**READING TEXT**
The Gospel of Relaxation
The Metaphysical Club:
A Story of Ideas in America
by Louis Menand
(Farrar, Straus & Giroux, 546 pp., $27)
Pragmatism is America's distinctive contribution
to the history of philosophical thought, though
there has always been some dispute about exactly
what doctrine it is supposed to name. The philosopher
and psychologist William James, in a lecture
given at Berkeley in 1898, attributed the view
to
a philosopher whose published works
. . . are no fit expression of his powers. I
refer to Mr. Charles S. Peirce, with whose very
existence as a philosopher I dare say many of
you are unacquainted. He is one of the most
original of contemporary thinkers; and the principle
of practicalism--or pragmatism, as he called
it, when I first heard him enunciate it in Cambridge
in the early '70s--is the clue or compass by
following which I find myself more and more
confirmed in believing we may find our feet
upon the proper trail.
James was at the time one of America's pre-eminent
intellectuals, so his advocacy of this new outlook
provoked a great deal of attention and debate.
Charles Sanders Peirce, by contrast, was very
much down on his luck. A brilliant logician
and scientist, he had been fired from his academic
position at Johns Hopkins for living in sin
with his wife-to-be, and he had lost his job
at the Coast Survey. At the time of James's
lecture, he was penniless, unemployed, and surviving
largely through the generosity of his friends.

**RECORDS SUPPLIED**
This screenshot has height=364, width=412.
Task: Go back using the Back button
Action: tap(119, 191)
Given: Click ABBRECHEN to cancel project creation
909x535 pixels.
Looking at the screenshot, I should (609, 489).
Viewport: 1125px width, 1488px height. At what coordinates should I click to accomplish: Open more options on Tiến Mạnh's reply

---

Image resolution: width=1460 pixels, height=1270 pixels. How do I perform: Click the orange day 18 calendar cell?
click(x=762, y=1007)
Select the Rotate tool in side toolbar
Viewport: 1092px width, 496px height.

* * *

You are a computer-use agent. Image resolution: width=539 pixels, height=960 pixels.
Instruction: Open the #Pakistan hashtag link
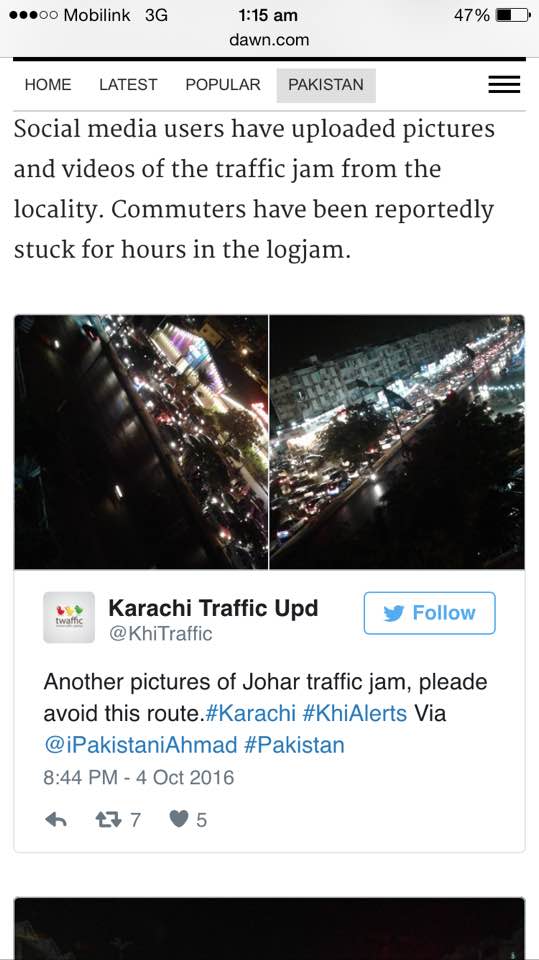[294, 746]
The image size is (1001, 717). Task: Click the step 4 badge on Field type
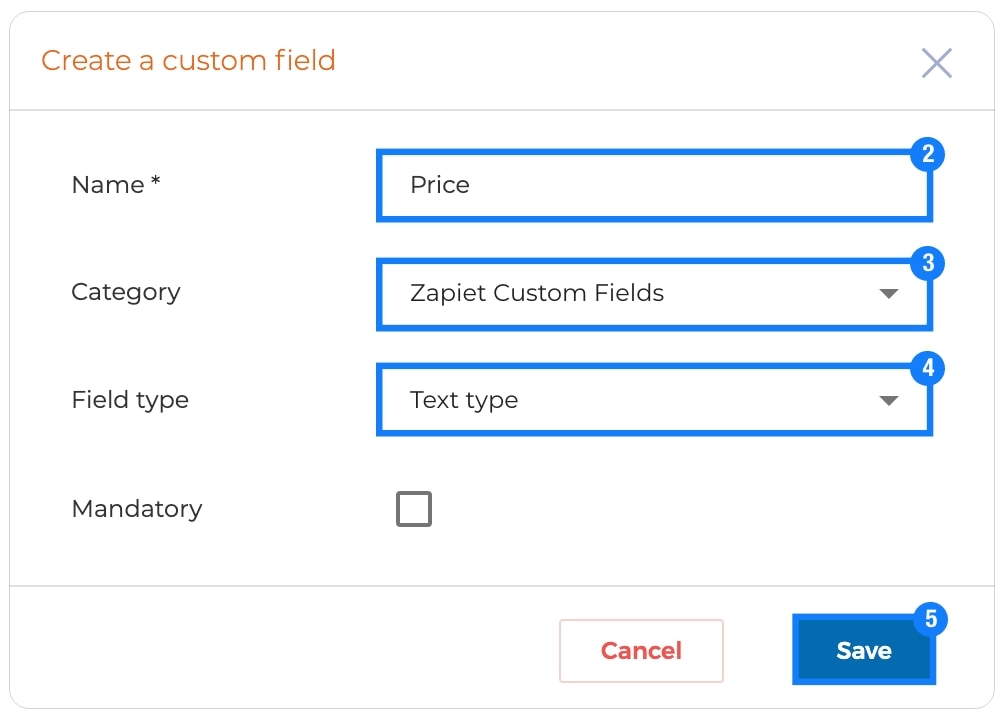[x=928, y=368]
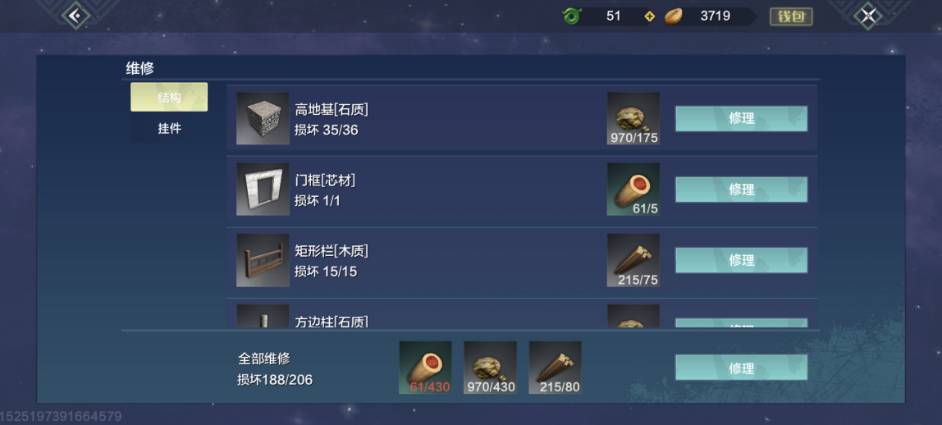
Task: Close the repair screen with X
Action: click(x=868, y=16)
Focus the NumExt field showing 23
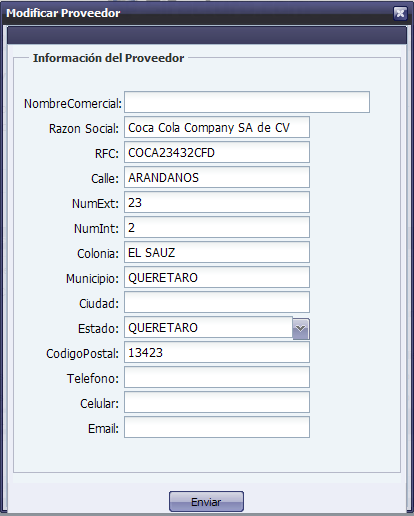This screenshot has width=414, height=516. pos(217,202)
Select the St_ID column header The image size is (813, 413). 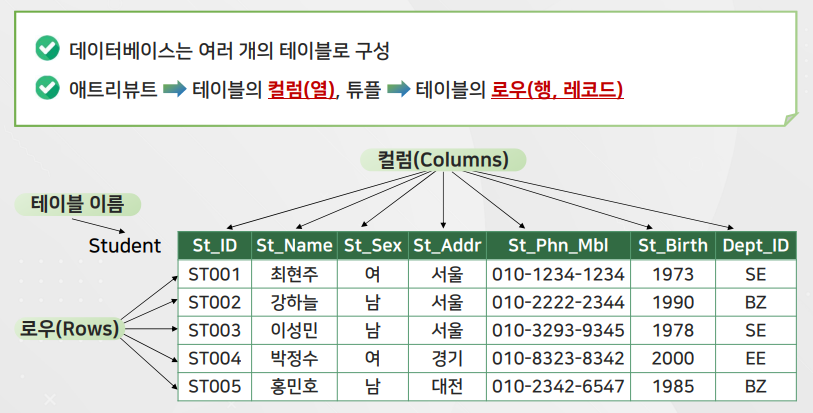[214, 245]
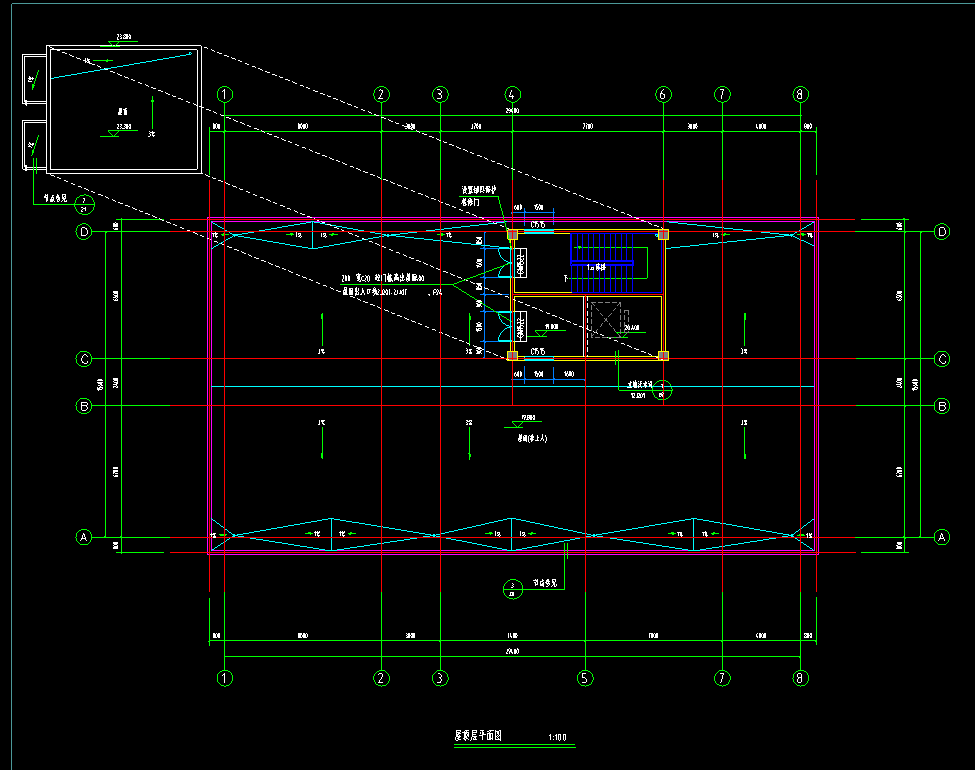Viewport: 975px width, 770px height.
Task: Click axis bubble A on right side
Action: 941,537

**TASKS**
a) Switch "penniless" to "broke" in the review and give that passage again, beginning at the words "Charles Sanders Peirce, by" and stopping after "of his friends.".
b) Please duplicate the lines of the records that begin at the line containing "This screenshot has height=364, width=412." and stop after the line containing "Viewport: 1125px width, 1488px".
The review and the records are unrelated to each other.

**ANSWERS BELOW**
a)
Charles Sanders Peirce, by contrast, was very
much down on his luck. A brilliant logician
and scientist, he had been fired from his academic
position at Johns Hopkins for living in sin
with his wife-to-be, and he had lost his job
at the Coast Survey. At the time of James's
lecture, he was broke, unemployed, and surviving
largely through the generosity of his friends.

b)
This screenshot has height=364, width=412.
Task: Go back using the Back button
Action: tap(119, 191)
Given: Click ABBRECHEN to cancel project creation
909x535 pixels.
Looking at the screenshot, I should (609, 489).
Viewport: 1125px width, 1488px height. At what coordinates should I click to accomplish: Open more options on Tiến Mạnh's reply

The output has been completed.